> [EXERCISE DETAILS]: Copy the following items line for line, without any changes.

(Item coordinate data)
▼

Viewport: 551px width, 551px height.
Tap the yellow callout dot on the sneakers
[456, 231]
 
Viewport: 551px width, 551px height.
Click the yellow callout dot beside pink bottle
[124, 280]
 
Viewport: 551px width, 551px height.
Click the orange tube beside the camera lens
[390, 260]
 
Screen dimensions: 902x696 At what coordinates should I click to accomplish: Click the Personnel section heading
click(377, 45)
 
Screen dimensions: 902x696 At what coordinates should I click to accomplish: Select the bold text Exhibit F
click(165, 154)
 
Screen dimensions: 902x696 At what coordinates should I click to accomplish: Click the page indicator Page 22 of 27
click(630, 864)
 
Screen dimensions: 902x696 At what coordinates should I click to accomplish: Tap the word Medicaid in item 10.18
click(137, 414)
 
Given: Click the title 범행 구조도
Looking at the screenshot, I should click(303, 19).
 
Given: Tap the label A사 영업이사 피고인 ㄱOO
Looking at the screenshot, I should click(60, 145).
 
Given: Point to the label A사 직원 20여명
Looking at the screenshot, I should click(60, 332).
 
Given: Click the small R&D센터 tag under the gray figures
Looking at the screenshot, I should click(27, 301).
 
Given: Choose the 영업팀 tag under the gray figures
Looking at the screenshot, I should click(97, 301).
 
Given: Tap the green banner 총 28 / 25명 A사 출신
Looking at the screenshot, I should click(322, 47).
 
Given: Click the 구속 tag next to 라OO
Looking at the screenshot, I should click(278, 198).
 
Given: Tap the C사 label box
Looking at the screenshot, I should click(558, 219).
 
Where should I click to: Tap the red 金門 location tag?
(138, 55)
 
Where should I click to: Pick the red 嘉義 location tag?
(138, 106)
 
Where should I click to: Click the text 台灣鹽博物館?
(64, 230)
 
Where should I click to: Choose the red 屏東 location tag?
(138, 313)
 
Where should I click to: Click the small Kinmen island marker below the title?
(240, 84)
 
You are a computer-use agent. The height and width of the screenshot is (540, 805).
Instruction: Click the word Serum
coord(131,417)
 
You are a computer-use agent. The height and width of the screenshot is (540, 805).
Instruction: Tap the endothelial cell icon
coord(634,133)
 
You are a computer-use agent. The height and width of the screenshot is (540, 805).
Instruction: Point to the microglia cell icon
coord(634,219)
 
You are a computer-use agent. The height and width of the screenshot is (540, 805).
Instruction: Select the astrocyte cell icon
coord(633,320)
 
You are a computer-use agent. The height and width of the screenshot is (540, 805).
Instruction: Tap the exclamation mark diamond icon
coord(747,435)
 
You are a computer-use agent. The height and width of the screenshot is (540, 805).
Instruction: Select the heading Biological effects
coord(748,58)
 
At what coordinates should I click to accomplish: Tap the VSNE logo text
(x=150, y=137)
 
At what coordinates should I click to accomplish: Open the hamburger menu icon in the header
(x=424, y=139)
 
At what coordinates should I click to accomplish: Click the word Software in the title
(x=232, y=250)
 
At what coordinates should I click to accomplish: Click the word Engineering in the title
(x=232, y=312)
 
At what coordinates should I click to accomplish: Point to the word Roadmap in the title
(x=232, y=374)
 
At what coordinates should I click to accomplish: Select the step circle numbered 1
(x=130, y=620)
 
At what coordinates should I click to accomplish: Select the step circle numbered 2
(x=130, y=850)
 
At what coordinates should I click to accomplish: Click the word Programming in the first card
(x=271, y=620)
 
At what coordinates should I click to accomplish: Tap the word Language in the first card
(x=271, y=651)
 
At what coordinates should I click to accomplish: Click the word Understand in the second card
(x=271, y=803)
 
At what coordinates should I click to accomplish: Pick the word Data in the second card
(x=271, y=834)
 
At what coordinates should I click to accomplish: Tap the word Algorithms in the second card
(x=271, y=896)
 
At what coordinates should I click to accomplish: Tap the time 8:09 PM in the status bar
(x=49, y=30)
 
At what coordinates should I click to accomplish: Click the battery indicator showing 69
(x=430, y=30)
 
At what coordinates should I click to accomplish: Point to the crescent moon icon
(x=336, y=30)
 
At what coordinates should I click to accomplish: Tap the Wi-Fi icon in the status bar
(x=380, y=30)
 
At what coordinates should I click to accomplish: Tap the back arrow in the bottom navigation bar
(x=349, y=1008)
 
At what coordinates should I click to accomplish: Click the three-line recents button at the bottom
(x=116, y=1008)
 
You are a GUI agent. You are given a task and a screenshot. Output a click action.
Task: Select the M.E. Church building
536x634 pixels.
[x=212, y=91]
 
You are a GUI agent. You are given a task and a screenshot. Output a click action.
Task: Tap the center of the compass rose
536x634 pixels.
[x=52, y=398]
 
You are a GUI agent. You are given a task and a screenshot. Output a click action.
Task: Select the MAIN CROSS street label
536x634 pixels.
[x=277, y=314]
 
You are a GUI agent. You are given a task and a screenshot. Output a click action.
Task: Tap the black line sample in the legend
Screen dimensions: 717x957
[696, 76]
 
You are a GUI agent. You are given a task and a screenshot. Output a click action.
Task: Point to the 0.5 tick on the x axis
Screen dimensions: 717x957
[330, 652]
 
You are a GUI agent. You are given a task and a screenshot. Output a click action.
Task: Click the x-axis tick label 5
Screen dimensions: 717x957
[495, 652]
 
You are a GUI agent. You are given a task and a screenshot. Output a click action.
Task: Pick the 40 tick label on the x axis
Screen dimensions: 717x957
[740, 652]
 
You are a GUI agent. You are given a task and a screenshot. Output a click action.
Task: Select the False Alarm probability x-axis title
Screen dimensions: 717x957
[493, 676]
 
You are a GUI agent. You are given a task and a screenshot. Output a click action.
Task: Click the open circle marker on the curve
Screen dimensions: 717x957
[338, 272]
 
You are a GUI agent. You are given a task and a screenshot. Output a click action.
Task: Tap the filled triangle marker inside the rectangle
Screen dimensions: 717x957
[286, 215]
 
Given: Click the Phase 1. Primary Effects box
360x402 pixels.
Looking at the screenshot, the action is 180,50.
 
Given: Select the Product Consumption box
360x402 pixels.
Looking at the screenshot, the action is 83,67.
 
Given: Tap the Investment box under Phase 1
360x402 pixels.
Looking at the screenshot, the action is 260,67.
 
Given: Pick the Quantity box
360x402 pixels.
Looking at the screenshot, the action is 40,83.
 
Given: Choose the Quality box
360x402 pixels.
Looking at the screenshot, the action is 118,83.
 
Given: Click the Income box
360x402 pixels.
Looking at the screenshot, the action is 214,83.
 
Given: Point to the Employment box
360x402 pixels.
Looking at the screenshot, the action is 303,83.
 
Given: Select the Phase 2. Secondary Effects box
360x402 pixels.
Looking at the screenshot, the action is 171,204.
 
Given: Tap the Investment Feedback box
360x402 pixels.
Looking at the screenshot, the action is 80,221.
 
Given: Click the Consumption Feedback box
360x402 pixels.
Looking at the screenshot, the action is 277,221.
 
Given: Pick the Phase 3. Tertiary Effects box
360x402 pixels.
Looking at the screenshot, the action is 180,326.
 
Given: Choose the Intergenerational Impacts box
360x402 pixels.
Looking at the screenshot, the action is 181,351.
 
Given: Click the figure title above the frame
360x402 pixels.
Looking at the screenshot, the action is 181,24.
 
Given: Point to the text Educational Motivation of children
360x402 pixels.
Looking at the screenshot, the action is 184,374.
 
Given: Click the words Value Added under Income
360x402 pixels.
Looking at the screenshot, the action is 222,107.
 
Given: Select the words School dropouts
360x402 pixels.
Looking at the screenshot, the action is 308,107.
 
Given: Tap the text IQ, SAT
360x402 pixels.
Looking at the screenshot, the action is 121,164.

▲

> [THE ANSWER]:
Viewport: 551px width, 551px height.
Tap the yellow callout dot on the sneakers
[456, 231]
 
Viewport: 551px width, 551px height.
Click the yellow callout dot beside pink bottle
[124, 280]
 
Viewport: 551px width, 551px height.
Click the orange tube beside the camera lens
[390, 260]
 
Screen dimensions: 902x696 At what coordinates should I click to accomplish: Click the Personnel section heading
click(377, 45)
 
Screen dimensions: 902x696 At what coordinates should I click to accomplish: Select the bold text Exhibit F
click(165, 154)
 
Screen dimensions: 902x696 At what coordinates should I click to accomplish: Click the page indicator Page 22 of 27
click(630, 864)
 
Screen dimensions: 902x696 At what coordinates should I click to accomplish: Tap the word Medicaid in item 10.18
click(137, 414)
 
Given: Click the title 범행 구조도
Looking at the screenshot, I should click(303, 19).
 
Given: Tap the label A사 영업이사 피고인 ㄱOO
Looking at the screenshot, I should click(60, 145).
 
Given: Point to the label A사 직원 20여명
Looking at the screenshot, I should click(60, 332).
 
Given: Click the small R&D센터 tag under the gray figures
Looking at the screenshot, I should click(27, 301).
 
Given: Choose the 영업팀 tag under the gray figures
Looking at the screenshot, I should click(97, 301).
 
Given: Tap the green banner 총 28 / 25명 A사 출신
Looking at the screenshot, I should click(322, 47).
 
Given: Click the 구속 tag next to 라OO
Looking at the screenshot, I should click(278, 198).
 
Given: Tap the C사 label box
Looking at the screenshot, I should click(558, 219).
 
Where should I click to: Tap the red 金門 location tag?
(138, 55)
 
Where should I click to: Pick the red 嘉義 location tag?
(138, 106)
 
Where should I click to: Click the text 台灣鹽博物館?
(64, 230)
 
Where should I click to: Choose the red 屏東 location tag?
(138, 313)
 
Where should I click to: Click the small Kinmen island marker below the title?
(240, 84)
 
You are a computer-use agent. The height and width of the screenshot is (540, 805).
Instruction: Click the word Serum
coord(131,417)
 
You are a computer-use agent. The height and width of the screenshot is (540, 805).
Instruction: Tap the endothelial cell icon
coord(634,133)
 
You are a computer-use agent. The height and width of the screenshot is (540, 805).
Instruction: Point to the microglia cell icon
coord(634,219)
 
You are a computer-use agent. The height and width of the screenshot is (540, 805).
Instruction: Select the astrocyte cell icon
coord(633,320)
 
You are a computer-use agent. The height and width of the screenshot is (540, 805).
Instruction: Tap the exclamation mark diamond icon
coord(747,435)
 
You are a computer-use agent. The height and width of the screenshot is (540, 805).
Instruction: Select the heading Biological effects
coord(748,58)
 
At what coordinates should I click to accomplish: Tap the VSNE logo text
(x=150, y=137)
 
At what coordinates should I click to accomplish: Open the hamburger menu icon in the header
(x=424, y=139)
 
At what coordinates should I click to accomplish: Click the word Software in the title
(x=232, y=250)
 
At what coordinates should I click to accomplish: Click the word Engineering in the title
(x=232, y=312)
 
At what coordinates should I click to accomplish: Point to the word Roadmap in the title
(x=232, y=374)
 
At what coordinates should I click to accomplish: Select the step circle numbered 1
(x=130, y=620)
 
At what coordinates should I click to accomplish: Select the step circle numbered 2
(x=130, y=850)
 
At what coordinates should I click to accomplish: Click the word Programming in the first card
(x=271, y=620)
 
At what coordinates should I click to accomplish: Tap the word Language in the first card
(x=271, y=651)
 
At what coordinates should I click to accomplish: Click the word Understand in the second card
(x=271, y=803)
 
At what coordinates should I click to accomplish: Pick the word Data in the second card
(x=271, y=834)
 
At what coordinates should I click to accomplish: Tap the word Algorithms in the second card
(x=271, y=896)
 
At what coordinates should I click to accomplish: Tap the time 8:09 PM in the status bar
(x=49, y=30)
 
At what coordinates should I click to accomplish: Click the battery indicator showing 69
(x=430, y=30)
 
At what coordinates should I click to accomplish: Point to the crescent moon icon
(x=336, y=30)
 
At what coordinates should I click to accomplish: Tap the Wi-Fi icon in the status bar
(x=380, y=30)
 
At what coordinates should I click to accomplish: Tap the back arrow in the bottom navigation bar
(x=349, y=1008)
 
At what coordinates should I click to accomplish: Click the three-line recents button at the bottom
(x=116, y=1008)
 
You are a GUI agent. You are given a task and a screenshot. Output a click action.
Task: Select the M.E. Church building
536x634 pixels.
[x=212, y=91]
 
You are a GUI agent. You are given a task and a screenshot. Output a click action.
Task: Tap the center of the compass rose
536x634 pixels.
[x=52, y=398]
 
You are a GUI agent. You are given a task and a screenshot. Output a click action.
Task: Select the MAIN CROSS street label
536x634 pixels.
[x=277, y=314]
 
You are a GUI agent. You are given a task and a screenshot. Output a click action.
Task: Tap the black line sample in the legend
Screen dimensions: 717x957
[696, 76]
 
You are a GUI agent. You are given a task and a screenshot. Output a click action.
Task: Point to the 0.5 tick on the x axis
Screen dimensions: 717x957
[330, 652]
 
You are a GUI agent. You are given a task and a screenshot. Output a click action.
Task: Click the x-axis tick label 5
Screen dimensions: 717x957
[495, 652]
 
You are a GUI agent. You are given a task and a screenshot. Output a click action.
Task: Pick the 40 tick label on the x axis
Screen dimensions: 717x957
[740, 652]
 
You are a GUI agent. You are given a task and a screenshot. Output a click action.
Task: Select the False Alarm probability x-axis title
Screen dimensions: 717x957
[493, 676]
 
You are a GUI agent. You are given a task and a screenshot. Output a click action.
Task: Click the open circle marker on the curve
Screen dimensions: 717x957
[338, 272]
 
You are a GUI agent. You are given a task and a screenshot. Output a click action.
Task: Tap the filled triangle marker inside the rectangle
Screen dimensions: 717x957
[286, 215]
 
Given: Click the Phase 1. Primary Effects box
360x402 pixels.
Looking at the screenshot, the action is 180,50.
 
Given: Select the Product Consumption box
360x402 pixels.
Looking at the screenshot, the action is 83,67.
 
Given: Tap the Investment box under Phase 1
360x402 pixels.
Looking at the screenshot, the action is 260,67.
 
Given: Pick the Quantity box
360x402 pixels.
Looking at the screenshot, the action is 40,83.
 
Given: Choose the Quality box
360x402 pixels.
Looking at the screenshot, the action is 118,83.
 
Given: Click the Income box
360x402 pixels.
Looking at the screenshot, the action is 214,83.
 
Given: Point to the Employment box
360x402 pixels.
Looking at the screenshot, the action is 303,83.
 
Given: Select the Phase 2. Secondary Effects box
360x402 pixels.
Looking at the screenshot, the action is 171,204.
 
Given: Tap the Investment Feedback box
360x402 pixels.
Looking at the screenshot, the action is 80,221.
 
Given: Click the Consumption Feedback box
360x402 pixels.
Looking at the screenshot, the action is 277,221.
 
Given: Pick the Phase 3. Tertiary Effects box
360x402 pixels.
Looking at the screenshot, the action is 180,326.
 
Given: Choose the Intergenerational Impacts box
360x402 pixels.
Looking at the screenshot, the action is 181,351.
 
Given: Click the figure title above the frame
360x402 pixels.
Looking at the screenshot, the action is 181,24.
 
Given: Point to the text Educational Motivation of children
360x402 pixels.
Looking at the screenshot, the action is 184,374.
 
Given: Click the words Value Added under Income
360x402 pixels.
Looking at the screenshot, the action is 222,107.
 
Given: Select the words School dropouts
360x402 pixels.
Looking at the screenshot, the action is 308,107.
 
Given: Tap the text IQ, SAT
360x402 pixels.
Looking at the screenshot, the action is 121,164.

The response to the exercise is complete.